Hi, to be honest, i cant imagine the non branded dentastix being any different to pedigree ones, going by the ingredients in pedigree dentastix, i would say nothing of any real benefit, and do nothing for dogs teeth, so really not worth bothering with.


----------



## Nicky10 (Jan 11, 2010)

Pedigree ingredients
Ingredients: Rice flour, wheat starch, glycerin, calcium carbonate, gelatin, gum arabic, cellulose powder, natural poultry flavor, sodium tripolyphosphate, salt, potassium chloride, potassium sorbate (a preservative), vitamins [choline chloride, d-calcium pantothenate, vitamin B12 supplement, vitamin A supplement, niacin, riboflavin (vitamin B2), pyridoxine hydrochloride (vitamin B6), dl-alpha tocopherol acetate (source of vitamin E), folic acid], smoke flavor, turmeric, iron oxide, copper sulfate.

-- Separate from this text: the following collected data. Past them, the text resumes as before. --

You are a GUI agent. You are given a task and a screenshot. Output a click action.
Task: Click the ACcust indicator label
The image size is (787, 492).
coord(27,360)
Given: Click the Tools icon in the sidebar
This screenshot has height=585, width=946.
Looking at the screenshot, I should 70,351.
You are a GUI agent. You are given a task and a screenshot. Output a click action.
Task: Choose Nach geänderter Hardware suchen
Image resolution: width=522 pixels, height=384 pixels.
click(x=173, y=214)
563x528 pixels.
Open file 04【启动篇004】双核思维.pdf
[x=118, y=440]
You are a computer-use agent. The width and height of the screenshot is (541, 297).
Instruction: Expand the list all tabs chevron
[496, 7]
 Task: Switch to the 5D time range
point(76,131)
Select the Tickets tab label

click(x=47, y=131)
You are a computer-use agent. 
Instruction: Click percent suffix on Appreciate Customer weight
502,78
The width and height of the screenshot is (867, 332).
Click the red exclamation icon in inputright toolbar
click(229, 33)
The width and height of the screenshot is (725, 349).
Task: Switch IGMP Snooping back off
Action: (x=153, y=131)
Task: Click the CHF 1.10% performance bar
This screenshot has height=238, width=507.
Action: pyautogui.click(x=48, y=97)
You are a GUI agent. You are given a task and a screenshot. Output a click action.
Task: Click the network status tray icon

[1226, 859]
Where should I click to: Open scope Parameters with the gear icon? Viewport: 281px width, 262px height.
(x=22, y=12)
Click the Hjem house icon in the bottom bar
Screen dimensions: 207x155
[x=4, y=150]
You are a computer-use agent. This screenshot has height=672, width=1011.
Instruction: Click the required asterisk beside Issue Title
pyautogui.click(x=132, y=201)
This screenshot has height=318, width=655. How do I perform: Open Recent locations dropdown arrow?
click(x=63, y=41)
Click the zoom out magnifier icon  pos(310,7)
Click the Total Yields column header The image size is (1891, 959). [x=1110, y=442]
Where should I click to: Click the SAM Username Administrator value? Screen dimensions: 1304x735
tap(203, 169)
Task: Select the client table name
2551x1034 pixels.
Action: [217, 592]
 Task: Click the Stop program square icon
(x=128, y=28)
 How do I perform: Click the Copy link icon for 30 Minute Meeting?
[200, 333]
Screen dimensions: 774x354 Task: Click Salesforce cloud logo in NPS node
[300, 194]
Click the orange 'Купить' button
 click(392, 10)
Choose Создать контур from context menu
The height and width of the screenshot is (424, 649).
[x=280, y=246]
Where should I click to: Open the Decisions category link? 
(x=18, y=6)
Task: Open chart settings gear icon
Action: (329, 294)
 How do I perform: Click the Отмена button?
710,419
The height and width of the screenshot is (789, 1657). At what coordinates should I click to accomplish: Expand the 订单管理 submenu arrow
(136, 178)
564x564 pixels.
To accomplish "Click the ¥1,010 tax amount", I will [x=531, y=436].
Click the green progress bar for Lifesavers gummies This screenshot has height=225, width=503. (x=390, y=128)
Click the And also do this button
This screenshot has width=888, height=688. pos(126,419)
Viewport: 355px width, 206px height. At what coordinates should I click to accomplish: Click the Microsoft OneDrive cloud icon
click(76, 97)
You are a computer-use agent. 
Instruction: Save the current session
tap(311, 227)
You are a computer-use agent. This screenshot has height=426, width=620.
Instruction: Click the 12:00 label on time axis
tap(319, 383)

How is any of that going to help your dog's teeth? Raw meaty bones or good chews are far better for their teeth.


----------



## SusieRainbow (Jan 21, 2013)

Dentastix is not the best thing for cleaning teeth and preventing plaque. Chicken wings ( raw) are excellent, I'm going to start my dog on them after our holiday. Currently she has Fish4Dogs seafood jerky, they're strips of baked fish skins, very crunchy and considered pretty good for cleaning. I also use Plaque Off in her food, and I must say her teeth look pretty good, apart from being a bit fishy her breath smells fine. 
She ha multiple dental extractions just before we got her from rescue in January, so I'm pretty keen to keep her remaining teeth in good condition,


----------



## cinnamontoast (Oct 24, 2010)

http://www.petforums.co.uk/dog-health-nutrition/317544-dental-sticks.html


----------



## Guest (Jul 30, 2013)

They are full if rubbish and do nothing for teeth.


----------



## Charity (Apr 17, 2013)

Our dog had these as treats all her life, she's now 15 and I can't honestly say they have done a thing for her teeth.:frown2:


----------



## Giraffe76 (Jan 22, 2010)

Thank you everyone for your replies and information. I think im going to stop buying them


----------



## Chyuu (Apr 13, 2012)

We have given various products like these to our dogs and I really don't feel like they work very well. I have started brushing their teeth and even with that, one of them needs to get a teeth cleaning procedure done by the vet. :/
I would say that they don't have much of a benefit.


----------



## victoria171168 (Apr 8, 2013)

Raw bones are the best for cleaning teeth. dentasticks are rubbish


----------



## wee man (Apr 8, 2012)

Yep, raw meaty bones are best or chicken carcus/wings.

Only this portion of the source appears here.